Live dataset with stochastic augments
Create a separate instance for the raw channels. Stochastic transforms registered here re-run every epoch — they are not cached.
def random_dropout(rate=0.05):
def _fn(pts):
return pts[np.random.rand(len(pts)) > rate]
return _fn
ds_live = (
Rellis3DDataset("/data/RELLIS", keys=["lidar", "trav_gt"])
.split("train")
.transform("lidar", random_dropout(rate=0.05))
)
Join: per-index channel merge
join() merges at access time. Both sides must have the same length (same split, same root).

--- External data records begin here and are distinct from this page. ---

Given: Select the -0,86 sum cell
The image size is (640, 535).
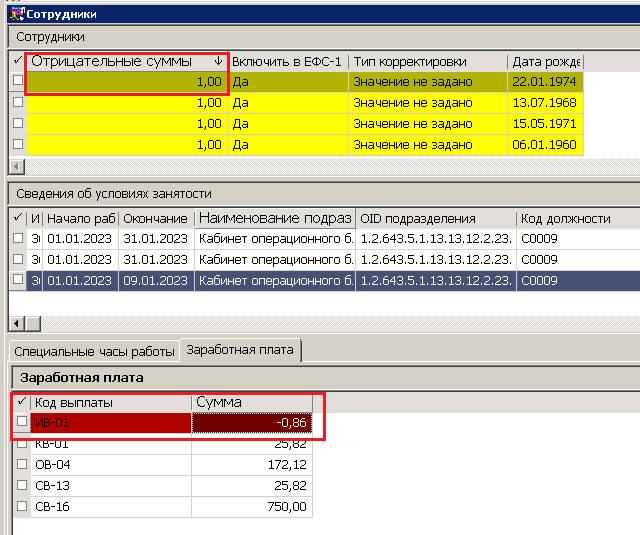Looking at the screenshot, I should tap(252, 422).
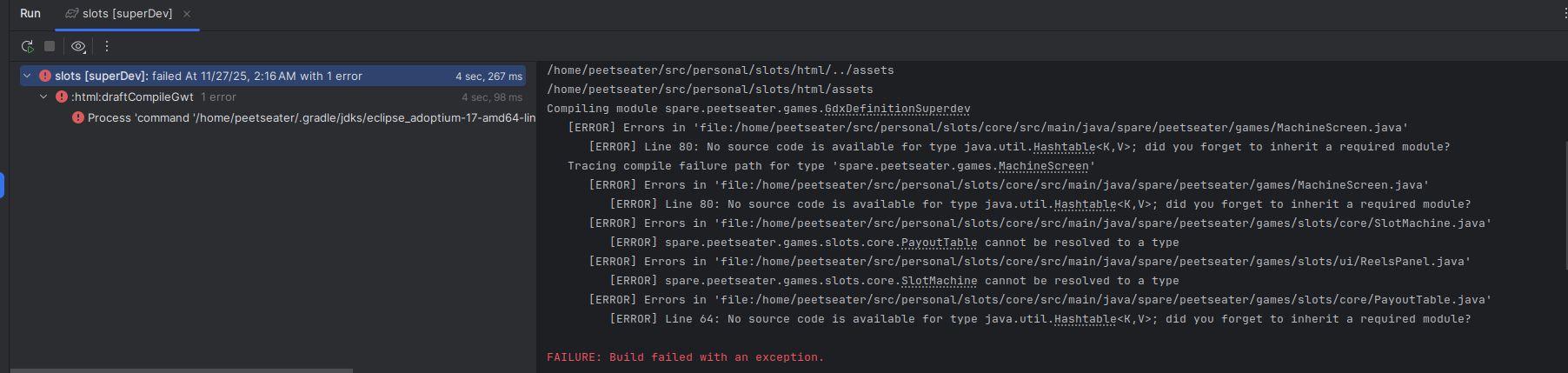
Task: Open the GdxDefinitionSuperdev link in the console
Action: tap(897, 109)
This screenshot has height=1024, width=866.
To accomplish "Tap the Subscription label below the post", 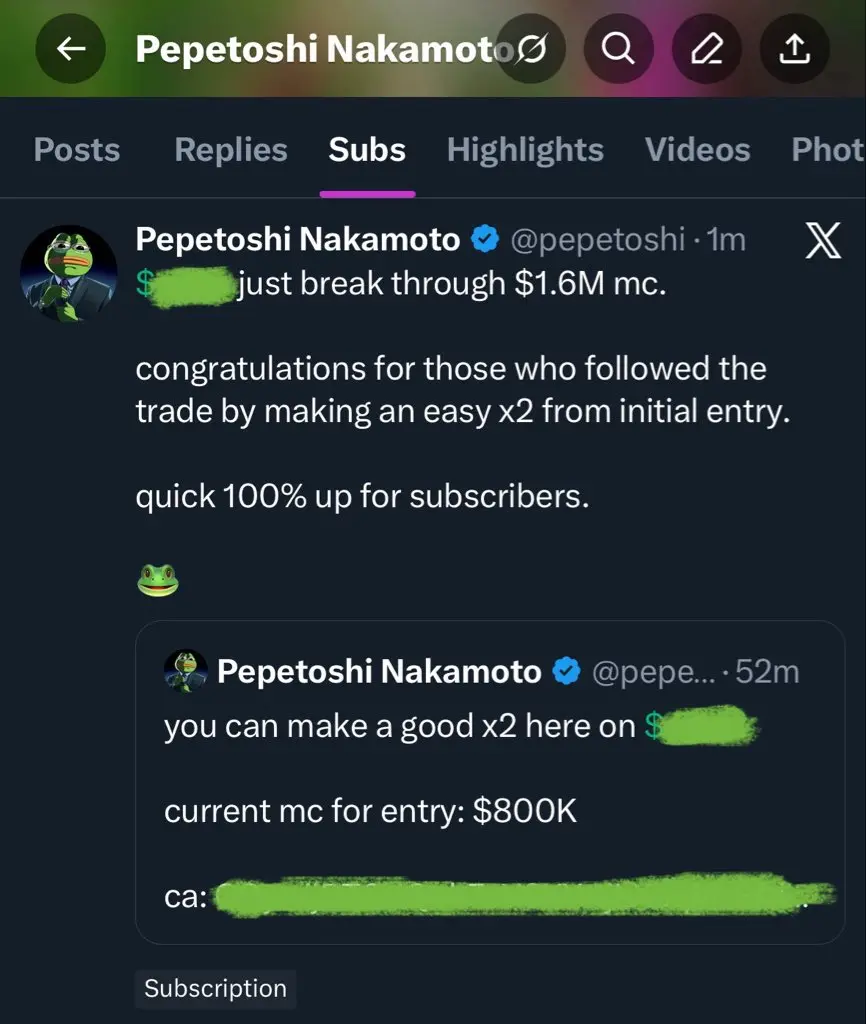I will point(215,988).
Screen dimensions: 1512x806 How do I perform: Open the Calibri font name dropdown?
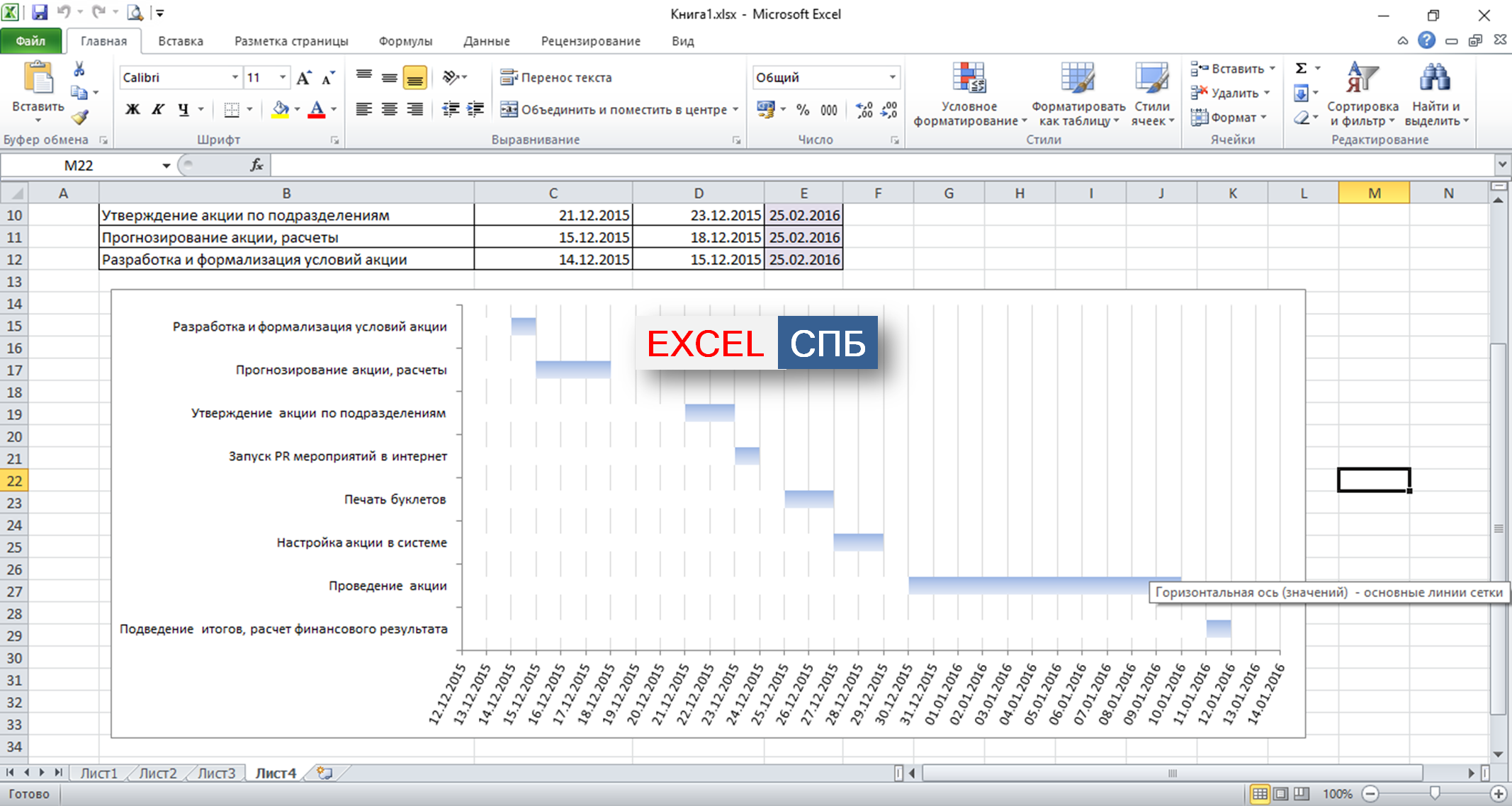(x=235, y=77)
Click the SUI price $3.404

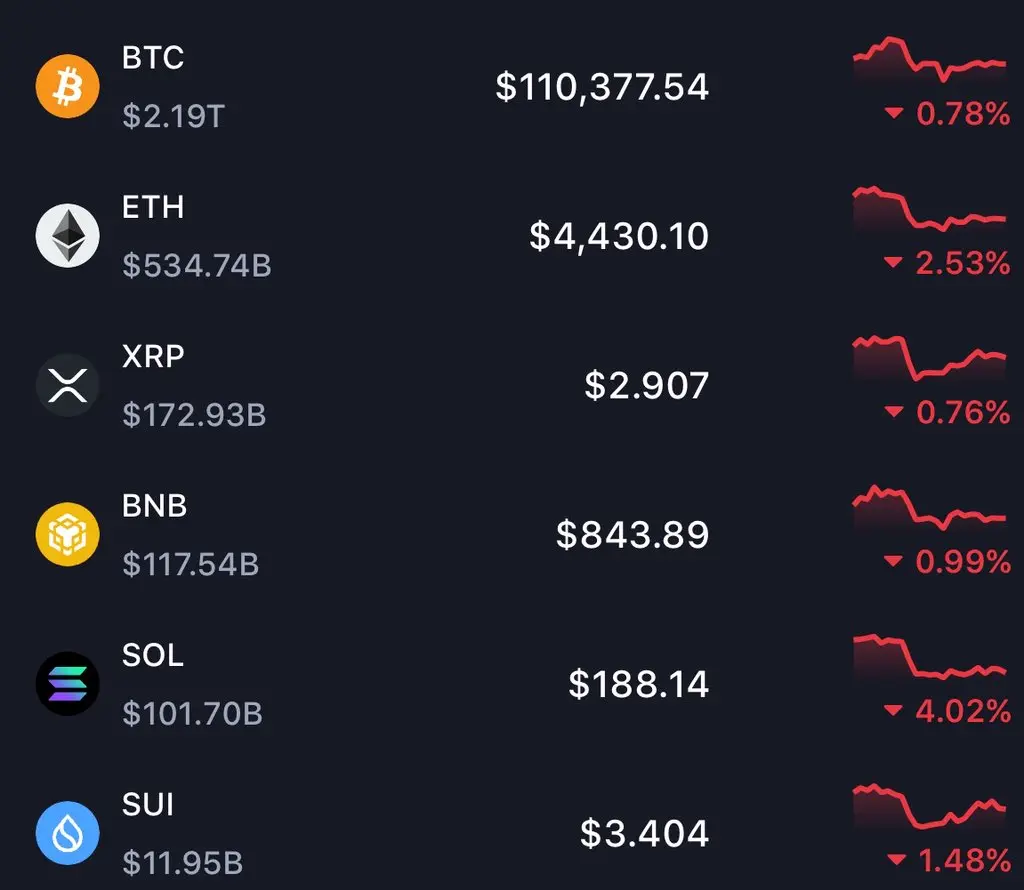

ds_train = ds_live.join(ds_cached)
# ds_train[i].data == {"lidar": ..., "trav_gt": ..., "ground_prior": ...}
from torch.utils.data import DataLoader
loader = DataLoader(ds_train, batch_size=4, shuffle=True, num_workers=2)
for batch in loader:
lidar = batch["lidar"] # stochastically dropped each epoch
trav_gt = batch["trav_gt"]
ground_prior = batch["ground_prior"] # served from RAM, no recompute
Cost profile
| Step | Runs | Cost |
|---|---|---|
ds_cached = …select(…).cache() |
Once at startup | Full deterministic pass |
random_dropout in ds_live |
Every epoch, every frame | Negligible (numpy mask) |
ground_prior lookup in ds_cached |
Every epoch, every frame | Single dict read |
The up-front cost is paid once per training run, not once per epoch.